++++ Records for this exercise ++++

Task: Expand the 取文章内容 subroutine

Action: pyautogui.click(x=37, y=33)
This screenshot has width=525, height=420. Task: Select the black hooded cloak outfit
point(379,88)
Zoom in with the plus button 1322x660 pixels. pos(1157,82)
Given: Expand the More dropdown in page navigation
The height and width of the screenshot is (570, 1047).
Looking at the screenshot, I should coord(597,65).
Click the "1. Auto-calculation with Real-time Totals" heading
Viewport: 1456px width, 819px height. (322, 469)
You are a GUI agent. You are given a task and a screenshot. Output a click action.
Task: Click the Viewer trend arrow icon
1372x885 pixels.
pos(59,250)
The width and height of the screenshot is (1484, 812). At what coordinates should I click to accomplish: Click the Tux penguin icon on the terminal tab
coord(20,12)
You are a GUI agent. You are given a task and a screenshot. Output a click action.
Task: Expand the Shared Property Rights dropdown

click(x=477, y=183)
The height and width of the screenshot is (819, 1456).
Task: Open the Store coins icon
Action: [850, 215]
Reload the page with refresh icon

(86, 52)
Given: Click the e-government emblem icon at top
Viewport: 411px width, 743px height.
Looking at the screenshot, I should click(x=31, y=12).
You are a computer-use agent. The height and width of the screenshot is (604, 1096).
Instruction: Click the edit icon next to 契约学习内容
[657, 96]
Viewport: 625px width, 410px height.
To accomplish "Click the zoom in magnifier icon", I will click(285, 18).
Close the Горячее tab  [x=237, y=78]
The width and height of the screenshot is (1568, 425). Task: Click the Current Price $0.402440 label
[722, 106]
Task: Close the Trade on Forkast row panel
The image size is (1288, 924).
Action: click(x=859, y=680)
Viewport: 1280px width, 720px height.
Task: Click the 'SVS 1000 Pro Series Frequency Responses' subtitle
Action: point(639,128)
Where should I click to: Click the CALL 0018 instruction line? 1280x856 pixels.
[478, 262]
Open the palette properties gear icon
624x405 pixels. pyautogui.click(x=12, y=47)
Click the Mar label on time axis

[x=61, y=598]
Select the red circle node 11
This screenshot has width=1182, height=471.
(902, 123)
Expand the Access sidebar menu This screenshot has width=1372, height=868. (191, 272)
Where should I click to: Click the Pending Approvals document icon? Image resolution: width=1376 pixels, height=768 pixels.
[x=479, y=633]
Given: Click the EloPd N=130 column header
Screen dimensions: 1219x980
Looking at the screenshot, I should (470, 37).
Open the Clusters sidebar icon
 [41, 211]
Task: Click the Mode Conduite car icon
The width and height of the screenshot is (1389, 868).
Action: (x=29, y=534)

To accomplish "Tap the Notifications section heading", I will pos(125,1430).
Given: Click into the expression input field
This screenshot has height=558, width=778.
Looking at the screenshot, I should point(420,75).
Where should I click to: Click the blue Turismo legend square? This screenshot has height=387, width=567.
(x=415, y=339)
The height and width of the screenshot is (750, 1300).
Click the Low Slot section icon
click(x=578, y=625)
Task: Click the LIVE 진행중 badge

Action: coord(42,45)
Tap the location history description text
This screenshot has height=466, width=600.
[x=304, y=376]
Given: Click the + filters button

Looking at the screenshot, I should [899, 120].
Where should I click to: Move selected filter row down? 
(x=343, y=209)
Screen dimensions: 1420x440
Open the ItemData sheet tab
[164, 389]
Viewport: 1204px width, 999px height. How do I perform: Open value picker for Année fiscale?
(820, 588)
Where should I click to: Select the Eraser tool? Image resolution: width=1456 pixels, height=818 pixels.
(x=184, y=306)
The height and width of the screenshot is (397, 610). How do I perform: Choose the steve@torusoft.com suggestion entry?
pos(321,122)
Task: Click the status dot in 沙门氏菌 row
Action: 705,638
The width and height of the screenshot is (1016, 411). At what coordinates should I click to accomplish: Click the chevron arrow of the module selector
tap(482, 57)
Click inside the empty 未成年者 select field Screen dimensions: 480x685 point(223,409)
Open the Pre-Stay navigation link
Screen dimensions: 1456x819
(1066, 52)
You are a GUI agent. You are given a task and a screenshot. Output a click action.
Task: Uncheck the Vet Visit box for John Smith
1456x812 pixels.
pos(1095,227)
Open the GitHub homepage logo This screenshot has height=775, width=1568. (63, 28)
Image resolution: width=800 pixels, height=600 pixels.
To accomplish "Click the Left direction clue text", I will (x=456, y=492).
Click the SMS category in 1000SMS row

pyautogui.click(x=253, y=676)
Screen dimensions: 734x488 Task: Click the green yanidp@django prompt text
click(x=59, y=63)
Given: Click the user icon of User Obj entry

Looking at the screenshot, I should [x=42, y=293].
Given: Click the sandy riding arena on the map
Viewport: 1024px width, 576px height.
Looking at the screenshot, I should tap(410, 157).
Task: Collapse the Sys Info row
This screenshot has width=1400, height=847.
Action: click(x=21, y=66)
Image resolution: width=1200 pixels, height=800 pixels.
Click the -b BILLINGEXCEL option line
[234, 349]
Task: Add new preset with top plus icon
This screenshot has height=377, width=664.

++++

Repeat the lines verbatim, starting with the line containing "Task: Click the LIVE 진행중 badge" and ending with the line containing "Action: click(x=21, y=66)", both included.

Final answer:
Task: Click the LIVE 진행중 badge

Action: coord(42,45)
Tap the location history description text
This screenshot has height=466, width=600.
[x=304, y=376]
Given: Click the + filters button

Looking at the screenshot, I should [899, 120].
Where should I click to: Move selected filter row down? 
(x=343, y=209)
Screen dimensions: 1420x440
Open the ItemData sheet tab
[164, 389]
Viewport: 1204px width, 999px height. How do I perform: Open value picker for Année fiscale?
(820, 588)
Where should I click to: Select the Eraser tool? Image resolution: width=1456 pixels, height=818 pixels.
(x=184, y=306)
The height and width of the screenshot is (397, 610). How do I perform: Choose the steve@torusoft.com suggestion entry?
pos(321,122)
Task: Click the status dot in 沙门氏菌 row
Action: 705,638
The width and height of the screenshot is (1016, 411). At what coordinates should I click to accomplish: Click the chevron arrow of the module selector
tap(482, 57)
Click inside the empty 未成年者 select field Screen dimensions: 480x685 point(223,409)
Open the Pre-Stay navigation link
Screen dimensions: 1456x819
(1066, 52)
You are a GUI agent. You are given a task and a screenshot. Output a click action.
Task: Uncheck the Vet Visit box for John Smith
1456x812 pixels.
pos(1095,227)
Open the GitHub homepage logo This screenshot has height=775, width=1568. (63, 28)
Image resolution: width=800 pixels, height=600 pixels.
To accomplish "Click the Left direction clue text", I will (x=456, y=492).
Click the SMS category in 1000SMS row

pyautogui.click(x=253, y=676)
Screen dimensions: 734x488 Task: Click the green yanidp@django prompt text
click(x=59, y=63)
Given: Click the user icon of User Obj entry

Looking at the screenshot, I should [x=42, y=293].
Given: Click the sandy riding arena on the map
Viewport: 1024px width, 576px height.
Looking at the screenshot, I should tap(410, 157).
Task: Collapse the Sys Info row
This screenshot has width=1400, height=847.
Action: click(x=21, y=66)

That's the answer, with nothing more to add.